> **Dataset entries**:

╔══

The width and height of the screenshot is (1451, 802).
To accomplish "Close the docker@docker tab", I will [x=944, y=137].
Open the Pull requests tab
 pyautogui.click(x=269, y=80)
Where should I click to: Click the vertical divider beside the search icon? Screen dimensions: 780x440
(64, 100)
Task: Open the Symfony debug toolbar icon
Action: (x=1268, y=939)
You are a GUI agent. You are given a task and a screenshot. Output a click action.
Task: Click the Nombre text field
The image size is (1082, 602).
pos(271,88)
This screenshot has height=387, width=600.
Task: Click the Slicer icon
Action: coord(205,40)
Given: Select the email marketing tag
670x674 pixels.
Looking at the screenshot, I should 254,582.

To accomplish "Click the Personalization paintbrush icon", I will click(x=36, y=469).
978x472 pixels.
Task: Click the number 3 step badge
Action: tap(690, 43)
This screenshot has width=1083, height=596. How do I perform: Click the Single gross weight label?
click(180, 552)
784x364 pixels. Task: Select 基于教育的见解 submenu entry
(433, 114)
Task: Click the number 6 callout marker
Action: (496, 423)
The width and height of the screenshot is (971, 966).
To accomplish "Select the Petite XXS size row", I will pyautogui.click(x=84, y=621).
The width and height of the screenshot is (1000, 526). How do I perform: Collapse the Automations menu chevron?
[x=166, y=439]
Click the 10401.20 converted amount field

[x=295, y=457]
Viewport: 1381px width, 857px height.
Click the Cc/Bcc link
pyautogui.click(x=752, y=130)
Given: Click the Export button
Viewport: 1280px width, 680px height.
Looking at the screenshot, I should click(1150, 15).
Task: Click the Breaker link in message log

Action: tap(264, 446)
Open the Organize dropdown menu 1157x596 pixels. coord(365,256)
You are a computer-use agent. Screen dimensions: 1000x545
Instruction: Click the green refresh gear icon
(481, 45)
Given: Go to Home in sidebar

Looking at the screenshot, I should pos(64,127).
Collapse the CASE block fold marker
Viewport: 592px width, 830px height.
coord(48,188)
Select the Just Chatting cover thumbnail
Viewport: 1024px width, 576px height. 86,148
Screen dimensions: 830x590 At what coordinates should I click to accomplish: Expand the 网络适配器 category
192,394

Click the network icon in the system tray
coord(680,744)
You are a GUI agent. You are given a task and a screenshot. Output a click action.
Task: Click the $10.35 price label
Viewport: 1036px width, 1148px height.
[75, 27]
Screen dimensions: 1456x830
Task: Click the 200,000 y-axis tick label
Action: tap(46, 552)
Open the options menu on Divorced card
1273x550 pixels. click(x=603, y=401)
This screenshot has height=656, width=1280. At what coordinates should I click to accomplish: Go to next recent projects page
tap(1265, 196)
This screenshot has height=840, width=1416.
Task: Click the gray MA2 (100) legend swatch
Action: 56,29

╚══

The answer must restate each entry word for word.

> **Written response**:
The width and height of the screenshot is (1451, 802).
To accomplish "Close the docker@docker tab", I will [x=944, y=137].
Open the Pull requests tab
 pyautogui.click(x=269, y=80)
Where should I click to: Click the vertical divider beside the search icon? Screen dimensions: 780x440
(64, 100)
Task: Open the Symfony debug toolbar icon
Action: (x=1268, y=939)
You are a GUI agent. You are given a task and a screenshot. Output a click action.
Task: Click the Nombre text field
The image size is (1082, 602).
pos(271,88)
This screenshot has height=387, width=600.
Task: Click the Slicer icon
Action: coord(205,40)
Given: Select the email marketing tag
670x674 pixels.
Looking at the screenshot, I should 254,582.

To accomplish "Click the Personalization paintbrush icon", I will click(x=36, y=469).
978x472 pixels.
Task: Click the number 3 step badge
Action: tap(690, 43)
This screenshot has width=1083, height=596. How do I perform: Click the Single gross weight label?
click(180, 552)
784x364 pixels. Task: Select 基于教育的见解 submenu entry
(433, 114)
Task: Click the number 6 callout marker
Action: (496, 423)
The width and height of the screenshot is (971, 966).
To accomplish "Select the Petite XXS size row", I will pyautogui.click(x=84, y=621).
The width and height of the screenshot is (1000, 526). How do I perform: Collapse the Automations menu chevron?
[x=166, y=439]
Click the 10401.20 converted amount field

[x=295, y=457]
Viewport: 1381px width, 857px height.
Click the Cc/Bcc link
pyautogui.click(x=752, y=130)
Given: Click the Export button
Viewport: 1280px width, 680px height.
Looking at the screenshot, I should click(1150, 15).
Task: Click the Breaker link in message log

Action: tap(264, 446)
Open the Organize dropdown menu 1157x596 pixels. coord(365,256)
You are a computer-use agent. Screen dimensions: 1000x545
Instruction: Click the green refresh gear icon
(481, 45)
Given: Go to Home in sidebar

Looking at the screenshot, I should pos(64,127).
Collapse the CASE block fold marker
Viewport: 592px width, 830px height.
coord(48,188)
Select the Just Chatting cover thumbnail
Viewport: 1024px width, 576px height. 86,148
Screen dimensions: 830x590 At what coordinates should I click to accomplish: Expand the 网络适配器 category
192,394

Click the network icon in the system tray
coord(680,744)
You are a GUI agent. You are given a task and a screenshot. Output a click action.
Task: Click the $10.35 price label
Viewport: 1036px width, 1148px height.
[75, 27]
Screen dimensions: 1456x830
Task: Click the 200,000 y-axis tick label
Action: tap(46, 552)
Open the options menu on Divorced card
1273x550 pixels. click(x=603, y=401)
This screenshot has height=656, width=1280. At what coordinates should I click to accomplish: Go to next recent projects page
tap(1265, 196)
This screenshot has height=840, width=1416.
Task: Click the gray MA2 (100) legend swatch
Action: 56,29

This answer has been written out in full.